What some libertarians here don't realise is that the basis for the liberty, and indeed the Constitution, is the natural law. Liberty is meaningless without a timeless, truthful foundation. The founders realised this.

Marriage is part of the natural law. The union between a man and woman is inherent and essential to human nature. The union of these two elements leads to the creation of a new human being and the continuance of the species. Marriage is a fundamental aspect of a free society.

Now I'm not for government creating rules and legislation about marriage, in theory. I'd rather the whole lot privatised. But when governments like New York try to fundamentally distort reality and the natural law, there's a point at which it has to stop.

Another example is abortion. The right to exist is the first human right, the basis for all other rights.

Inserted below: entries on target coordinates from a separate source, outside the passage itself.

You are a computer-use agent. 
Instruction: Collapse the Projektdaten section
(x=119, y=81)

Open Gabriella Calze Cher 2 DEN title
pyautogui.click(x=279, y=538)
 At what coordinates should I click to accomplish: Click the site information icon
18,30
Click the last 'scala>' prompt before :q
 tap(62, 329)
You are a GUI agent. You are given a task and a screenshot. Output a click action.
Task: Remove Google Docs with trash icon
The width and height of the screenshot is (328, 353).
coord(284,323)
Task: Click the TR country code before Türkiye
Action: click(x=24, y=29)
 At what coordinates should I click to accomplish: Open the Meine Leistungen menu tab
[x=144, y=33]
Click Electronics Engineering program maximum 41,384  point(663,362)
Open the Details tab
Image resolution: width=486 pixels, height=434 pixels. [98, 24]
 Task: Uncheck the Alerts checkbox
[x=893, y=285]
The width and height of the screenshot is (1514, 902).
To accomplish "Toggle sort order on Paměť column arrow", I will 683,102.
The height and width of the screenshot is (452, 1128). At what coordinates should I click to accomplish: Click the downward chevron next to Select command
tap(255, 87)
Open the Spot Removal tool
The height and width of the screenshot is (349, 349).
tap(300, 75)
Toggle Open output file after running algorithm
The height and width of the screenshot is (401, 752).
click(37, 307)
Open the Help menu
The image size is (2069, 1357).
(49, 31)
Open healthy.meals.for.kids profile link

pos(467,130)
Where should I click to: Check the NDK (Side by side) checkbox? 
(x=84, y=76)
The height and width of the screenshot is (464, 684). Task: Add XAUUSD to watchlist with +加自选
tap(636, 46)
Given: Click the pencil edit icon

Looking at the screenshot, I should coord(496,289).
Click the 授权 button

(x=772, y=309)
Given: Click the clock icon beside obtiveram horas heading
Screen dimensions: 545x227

And marriage, though not a right, is the foundation for free society.
 
http://caucuses.desmoinesregister.c...t-to-sign-family-leaders-pro-marriage-pledge/

Bachmann wants the GOVERNMENT to have the ability to define marriage? What if it defined marriage contrary to HER beliefs?

The thing is that marriage has an objective reality to it - it is the union of a man and woman. Bachmann doesn't want government to DEFINE marriage, she wants it to protect marriage.

Think about it this way, if New York had just passed a bill decreeing that elephants were humans too, Bachmann wouldn't therefore be trying to impose her definition of what it is to be human on others - she'd simply be trying to protect the reality of the definition of what constitutes a human.
 
: "A spokesman for U.S. Rep. Ron Paul, R-Texas, said the congressman has reservations"

Does this mean that Ron Paul won't sign it, or that he has to look it over and think about it?
 
Does this mean that Ron Paul won't sign it, or that he has to look it over and think about it?

It sounded to me like he hadn't seen it yet but didn't like the sound of it. A whole MESS of the stuff in that pledge is at minimum at state not federal level, even apart from the marriage issue.
 
It's interesting. I see that some (but probably many) libertarians recognize that the federal government is there to protect some unalienable truths and rights, like the right to speech, property etc., but apparently not others.

What some libertarians here don't realise is that the basis for the liberty, and indeed the Constitution, is the natural law. Liberty is meaningless without a timeless, truthful foundation. The founders realised this.

Marriage is part of the natural law. The union between a man and woman is inherent and essential to human nature. The union of these two elements leads to the creation of a new human being and the continuance of the species. Marriage is a fundamental aspect of a free society.

Now I'm not for government creating rules and legislation about marriage, in theory. I'd rather the whole lot privatised. But when governments like New York try to fundamentally distort reality and the natural law, there's a point at which it has to stop.

Another example is abortion. The right to exist is the first human right, the basis for all other rights. And marriage, though not a right, is the foundation for free society.

I don't think libertarians object to the natural law view. In fact I would say just the opposite. As a libertarian, I place natural law above "Constitutionalism." However, I don't see anything natural about marriage.